**What the task requires**
Would you please output the lines from the one holding "ハイキュー!! ゴミ捨て場の決戦 (195, 1119)" to the end of the entries, exactly and with no others?

── Provided records ──

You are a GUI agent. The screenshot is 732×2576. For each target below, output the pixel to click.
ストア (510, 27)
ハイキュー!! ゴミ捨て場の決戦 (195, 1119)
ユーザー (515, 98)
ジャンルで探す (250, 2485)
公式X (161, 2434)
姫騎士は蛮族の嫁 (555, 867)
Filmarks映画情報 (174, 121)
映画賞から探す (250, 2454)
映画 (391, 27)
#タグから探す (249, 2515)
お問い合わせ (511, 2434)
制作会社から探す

───

**Written reply**
ハイキュー!! ゴミ捨て場の決戦 (195, 1119)
ユーザー (515, 98)
ジャンルで探す (250, 2485)
公式X (161, 2434)
姫騎士は蛮族の嫁 (555, 867)
Filmarks映画情報 (174, 121)
映画賞から探す (250, 2454)
映画 (391, 27)
#タグから探す (249, 2515)
お問い合わせ (511, 2434)
制作会社から探す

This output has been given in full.